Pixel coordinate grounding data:
---------------
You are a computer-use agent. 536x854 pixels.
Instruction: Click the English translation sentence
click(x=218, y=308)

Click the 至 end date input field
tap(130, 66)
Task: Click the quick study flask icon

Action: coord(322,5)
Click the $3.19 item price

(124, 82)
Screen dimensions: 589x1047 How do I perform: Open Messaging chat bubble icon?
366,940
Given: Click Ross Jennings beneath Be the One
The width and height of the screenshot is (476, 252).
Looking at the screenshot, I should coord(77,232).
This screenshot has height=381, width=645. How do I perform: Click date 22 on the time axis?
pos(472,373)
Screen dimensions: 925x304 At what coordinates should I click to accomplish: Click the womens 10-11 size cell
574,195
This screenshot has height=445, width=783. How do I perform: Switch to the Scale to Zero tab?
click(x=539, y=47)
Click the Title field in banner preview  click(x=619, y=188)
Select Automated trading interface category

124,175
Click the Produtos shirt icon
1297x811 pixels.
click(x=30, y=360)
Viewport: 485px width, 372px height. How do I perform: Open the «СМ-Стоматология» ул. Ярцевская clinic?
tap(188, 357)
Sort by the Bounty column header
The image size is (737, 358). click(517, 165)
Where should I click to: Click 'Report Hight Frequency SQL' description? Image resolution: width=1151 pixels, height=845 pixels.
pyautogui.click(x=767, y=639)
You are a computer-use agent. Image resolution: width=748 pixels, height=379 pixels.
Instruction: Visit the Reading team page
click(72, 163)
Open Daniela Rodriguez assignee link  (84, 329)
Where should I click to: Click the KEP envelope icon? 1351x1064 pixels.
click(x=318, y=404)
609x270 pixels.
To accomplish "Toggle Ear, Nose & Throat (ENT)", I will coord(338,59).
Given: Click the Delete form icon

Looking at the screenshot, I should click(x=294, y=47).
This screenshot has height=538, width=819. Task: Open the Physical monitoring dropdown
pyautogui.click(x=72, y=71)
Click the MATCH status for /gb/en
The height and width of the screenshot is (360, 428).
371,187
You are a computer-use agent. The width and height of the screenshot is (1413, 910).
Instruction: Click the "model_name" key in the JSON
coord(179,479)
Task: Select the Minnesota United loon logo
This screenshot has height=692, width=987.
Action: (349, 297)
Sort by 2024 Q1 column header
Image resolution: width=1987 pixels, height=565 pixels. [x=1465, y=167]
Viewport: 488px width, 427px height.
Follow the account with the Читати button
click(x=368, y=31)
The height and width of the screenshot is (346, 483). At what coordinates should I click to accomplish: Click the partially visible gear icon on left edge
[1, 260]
---------------
> _Your assignment_: The full data, transcribed without change, is the expected answer.

> _Answer box_:
You are a computer-use agent. 536x854 pixels.
Instruction: Click the English translation sentence
click(x=218, y=308)

Click the 至 end date input field
tap(130, 66)
Task: Click the quick study flask icon

Action: coord(322,5)
Click the $3.19 item price

(124, 82)
Screen dimensions: 589x1047 How do I perform: Open Messaging chat bubble icon?
366,940
Given: Click Ross Jennings beneath Be the One
The width and height of the screenshot is (476, 252).
Looking at the screenshot, I should coord(77,232).
This screenshot has height=381, width=645. How do I perform: Click date 22 on the time axis?
pos(472,373)
Screen dimensions: 925x304 At what coordinates should I click to accomplish: Click the womens 10-11 size cell
574,195
This screenshot has height=445, width=783. How do I perform: Switch to the Scale to Zero tab?
click(x=539, y=47)
Click the Title field in banner preview  click(x=619, y=188)
Select Automated trading interface category

124,175
Click the Produtos shirt icon
1297x811 pixels.
click(x=30, y=360)
Viewport: 485px width, 372px height. How do I perform: Open the «СМ-Стоматология» ул. Ярцевская clinic?
tap(188, 357)
Sort by the Bounty column header
The image size is (737, 358). click(517, 165)
Where should I click to: Click 'Report Hight Frequency SQL' description? Image resolution: width=1151 pixels, height=845 pixels.
pyautogui.click(x=767, y=639)
You are a computer-use agent. Image resolution: width=748 pixels, height=379 pixels.
Instruction: Visit the Reading team page
click(72, 163)
Open Daniela Rodriguez assignee link  (84, 329)
Where should I click to: Click the KEP envelope icon? 1351x1064 pixels.
click(x=318, y=404)
609x270 pixels.
To accomplish "Toggle Ear, Nose & Throat (ENT)", I will coord(338,59).
Given: Click the Delete form icon

Looking at the screenshot, I should click(x=294, y=47).
This screenshot has height=538, width=819. Task: Open the Physical monitoring dropdown
pyautogui.click(x=72, y=71)
Click the MATCH status for /gb/en
The height and width of the screenshot is (360, 428).
371,187
You are a computer-use agent. The width and height of the screenshot is (1413, 910).
Instruction: Click the "model_name" key in the JSON
coord(179,479)
Task: Select the Minnesota United loon logo
This screenshot has height=692, width=987.
Action: (349, 297)
Sort by 2024 Q1 column header
Image resolution: width=1987 pixels, height=565 pixels. [x=1465, y=167]
Viewport: 488px width, 427px height.
Follow the account with the Читати button
click(x=368, y=31)
The height and width of the screenshot is (346, 483). At what coordinates should I click to accomplish: Click the partially visible gear icon on left edge
[1, 260]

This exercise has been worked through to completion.